The group arrived after the early probing attacks around occupied Europe and took part in the developing daylight bombing campaign over Germany (including attacks on the notorious ball-bearing plant at Schweinfurt - the group only lost one aircraft during the first attack of 17 August 1943). The unit received two Distinguished Unit Citations for attacks on aircraft factories in Germany, one on 9 October 1943 and one on 11 January 1944. The group lost nine aircraft during an attack on the oil plant at Ludwigshafen on 30 December 1943.
The group also took part in the campaign to support the D-Day landings, including the pre-invasion attacks on transport links around France and direct attacks on German positions on D-Day and during the breakout from St Lo. The group also supported the attack at Arnhem in September 1944, the battle of the Bulge of December 1944-January 1945 and the crossing of the Rhine in March 1945.

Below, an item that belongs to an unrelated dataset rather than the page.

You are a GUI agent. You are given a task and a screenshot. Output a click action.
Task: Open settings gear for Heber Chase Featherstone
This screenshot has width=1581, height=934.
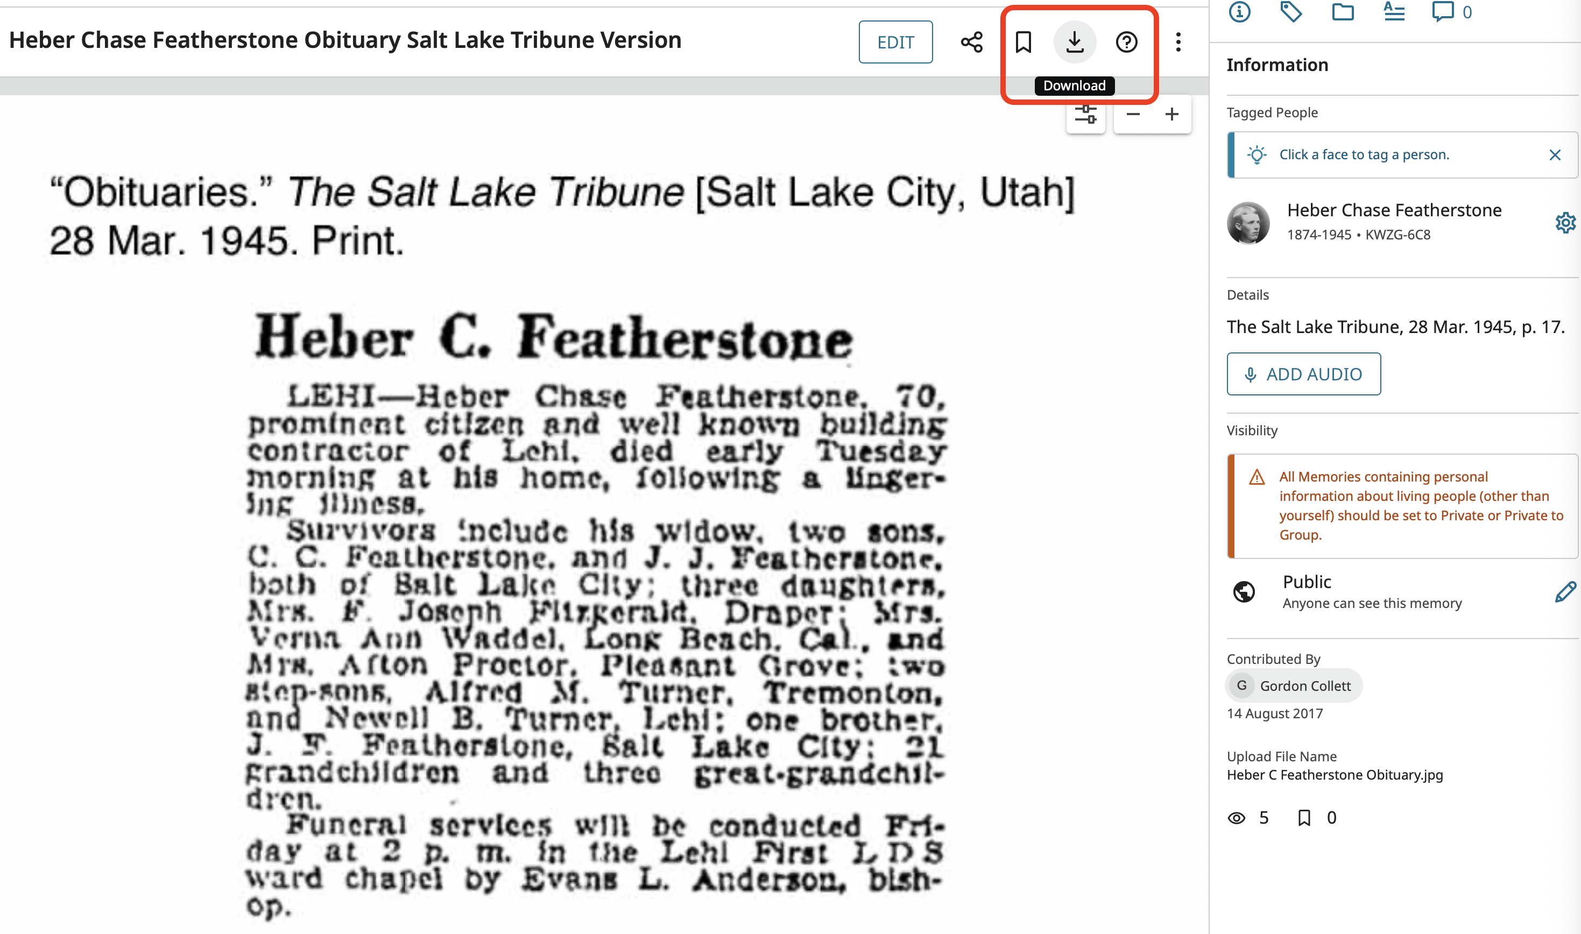1566,223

Two postumous Medals of Honor were won by 2nd Lt Walter E Truemper and Sgt Archibald Mathies, the navigator and engineer in a B-17 that was badly damaged on the first day of 'Big Week', 20 February 1945. The pilot was wounded and the co-pilot killed. Truemper and Mathies took over and flew the aircraft, allowing the rest of the crew to bail out. They then attempted to land the aircraft in an attempt to save the pilot but the aircraft crashed during their third attempt and all three were killed. Three Medals of Honor were won on 20 February, the only occasion on which the Eighth Air Force won more than one of the medals on the same day.
The group returned to the US soon after the end of the war in Europe and was inactivated on 27 June 1949.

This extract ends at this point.